Flächenbrand im Naturparadies

Vogelschutzinsel im Wattenmeer brennt

Alarm in einem der letzten Naturparadiese in Deutschland. Auf der unbewohnten Vogelschutzinsel Mellum ist ein Flächenbrand ausgebrochen.

Mellum. 20 Feuerwehrleute, zwei Mitarbeiter der Seenotrettungsgesellschaft sowie zwei weibliche Naturschutzwarte versuchten verzweifelt, die Flammen mit Patschen auszuschlagen. Am späten Abend sollte ein Löschhubschrauber Wasser auf die Brandherde der Insel schütten, die seit 1921 unter Schutz steht und auf der jedes Jahr mehrere Tausend Vögel brüten.

"Die Situation ist für die zahlreichen Vögel auf der Insel verheerend. Es ist Aufzuchtzeit und die Küken können nicht vor den Flammen wegfliegen", sagt Thomas Schumacher vom Mellumrat.

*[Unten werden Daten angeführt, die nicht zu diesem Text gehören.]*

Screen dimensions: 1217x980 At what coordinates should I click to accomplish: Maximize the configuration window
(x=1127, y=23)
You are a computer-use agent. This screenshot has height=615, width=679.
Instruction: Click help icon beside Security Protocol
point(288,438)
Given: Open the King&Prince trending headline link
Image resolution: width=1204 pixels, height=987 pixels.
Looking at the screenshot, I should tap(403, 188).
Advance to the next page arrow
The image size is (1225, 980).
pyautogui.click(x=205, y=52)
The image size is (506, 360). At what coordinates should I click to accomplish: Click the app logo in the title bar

Die Naturschutz- und Forschungsgemeinschaft betreut seit 1925 im Auftrag des Landes Niedersachsen die Insel. Wie viele Jungvögel im Feuer umgekommen sind, lässt sich noch nicht abschätzen. "Es ist aber ein Brutgebiet einer kompletten Silbermöwenkolonie verbrannt", sagt Schumacher. Mehr als 3000 Paare Herings- und etwa 4000 Paare Silbermöwen brüten auf Mellum. Neben den Austernfischern, die mit mehr als 350 Brutpaaren vertreten sind, kommen jedes Jahr Kormorane, Löffler, Kornweihen, Rotschenkel, Schwarzkopfmöwen, Brand,- Fluss- und Küstenseeschwalben auf die Insel zur Aufzucht ihrer Küken. Zur Brandursache wollte die Feuerwehr noch keine konkreten Angaben machen. Kreisbrandmeister Werner Zierk: "Auch eine Scherbe könnte mithilfe der Sonne der Auslöser gewesen sein."